■ EXCERPTED DATA
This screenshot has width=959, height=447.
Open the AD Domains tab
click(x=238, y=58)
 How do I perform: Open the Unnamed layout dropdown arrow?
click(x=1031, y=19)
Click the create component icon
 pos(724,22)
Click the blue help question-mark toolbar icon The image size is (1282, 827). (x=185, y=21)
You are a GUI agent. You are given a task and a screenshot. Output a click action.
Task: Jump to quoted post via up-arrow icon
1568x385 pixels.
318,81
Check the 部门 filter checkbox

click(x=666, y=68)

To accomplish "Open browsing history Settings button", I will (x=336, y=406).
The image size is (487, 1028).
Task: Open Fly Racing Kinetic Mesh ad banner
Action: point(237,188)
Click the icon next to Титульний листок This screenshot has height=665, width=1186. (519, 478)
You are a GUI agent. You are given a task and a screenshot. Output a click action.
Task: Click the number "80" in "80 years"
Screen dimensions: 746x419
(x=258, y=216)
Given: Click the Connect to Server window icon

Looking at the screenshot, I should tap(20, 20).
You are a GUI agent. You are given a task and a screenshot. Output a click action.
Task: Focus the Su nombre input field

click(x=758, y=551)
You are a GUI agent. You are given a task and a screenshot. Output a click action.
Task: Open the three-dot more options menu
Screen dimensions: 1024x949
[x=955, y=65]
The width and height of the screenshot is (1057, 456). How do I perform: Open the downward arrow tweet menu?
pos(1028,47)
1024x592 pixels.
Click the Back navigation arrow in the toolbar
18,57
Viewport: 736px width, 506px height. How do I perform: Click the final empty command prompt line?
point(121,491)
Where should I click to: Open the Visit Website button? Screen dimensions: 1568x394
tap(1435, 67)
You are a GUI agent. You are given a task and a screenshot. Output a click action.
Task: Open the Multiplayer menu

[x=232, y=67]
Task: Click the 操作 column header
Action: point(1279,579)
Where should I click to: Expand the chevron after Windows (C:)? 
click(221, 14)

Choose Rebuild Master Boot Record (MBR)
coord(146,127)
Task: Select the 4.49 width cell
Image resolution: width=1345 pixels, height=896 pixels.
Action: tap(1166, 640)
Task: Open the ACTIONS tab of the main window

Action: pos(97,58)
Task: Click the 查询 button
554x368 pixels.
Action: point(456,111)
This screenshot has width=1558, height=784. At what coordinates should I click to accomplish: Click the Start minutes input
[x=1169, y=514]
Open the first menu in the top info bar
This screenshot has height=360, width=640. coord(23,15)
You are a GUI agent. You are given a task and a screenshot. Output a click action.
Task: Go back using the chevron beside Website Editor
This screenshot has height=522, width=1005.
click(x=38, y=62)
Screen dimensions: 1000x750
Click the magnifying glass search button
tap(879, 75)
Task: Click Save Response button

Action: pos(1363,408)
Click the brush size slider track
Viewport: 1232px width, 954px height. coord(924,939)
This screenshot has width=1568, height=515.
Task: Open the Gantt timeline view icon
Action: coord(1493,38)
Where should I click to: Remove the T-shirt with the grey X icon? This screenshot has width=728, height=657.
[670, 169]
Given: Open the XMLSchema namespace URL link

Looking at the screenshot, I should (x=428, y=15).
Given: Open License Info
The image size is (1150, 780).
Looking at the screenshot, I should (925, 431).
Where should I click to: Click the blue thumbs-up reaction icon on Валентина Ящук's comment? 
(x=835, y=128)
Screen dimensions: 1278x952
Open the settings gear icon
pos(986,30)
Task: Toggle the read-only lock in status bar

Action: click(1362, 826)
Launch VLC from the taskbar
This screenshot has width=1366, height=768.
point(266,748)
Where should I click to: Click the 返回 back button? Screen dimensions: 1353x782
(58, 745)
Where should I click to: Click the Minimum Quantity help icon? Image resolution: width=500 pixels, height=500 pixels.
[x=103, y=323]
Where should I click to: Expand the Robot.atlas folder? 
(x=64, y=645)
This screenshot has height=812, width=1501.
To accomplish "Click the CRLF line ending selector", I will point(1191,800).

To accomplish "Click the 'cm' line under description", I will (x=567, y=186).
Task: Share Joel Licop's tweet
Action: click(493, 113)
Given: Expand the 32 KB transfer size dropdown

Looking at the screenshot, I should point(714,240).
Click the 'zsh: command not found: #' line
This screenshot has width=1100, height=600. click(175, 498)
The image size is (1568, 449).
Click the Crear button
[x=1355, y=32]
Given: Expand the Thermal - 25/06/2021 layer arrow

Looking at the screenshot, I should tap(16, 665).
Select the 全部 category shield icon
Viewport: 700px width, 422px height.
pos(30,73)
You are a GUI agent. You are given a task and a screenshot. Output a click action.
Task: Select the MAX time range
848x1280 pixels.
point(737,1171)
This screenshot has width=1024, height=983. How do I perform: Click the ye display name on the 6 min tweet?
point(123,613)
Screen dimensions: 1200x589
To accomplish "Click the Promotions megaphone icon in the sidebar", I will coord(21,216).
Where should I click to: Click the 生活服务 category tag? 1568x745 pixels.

■ WORK TASK
Look through the entries above, and wherever a line holds the string "category", copy it.

■ OUTPUT FOR THIS EXERCISE
Select the 全部 category shield icon
Where should I click to: Click the 生活服务 category tag? 1568x745 pixels.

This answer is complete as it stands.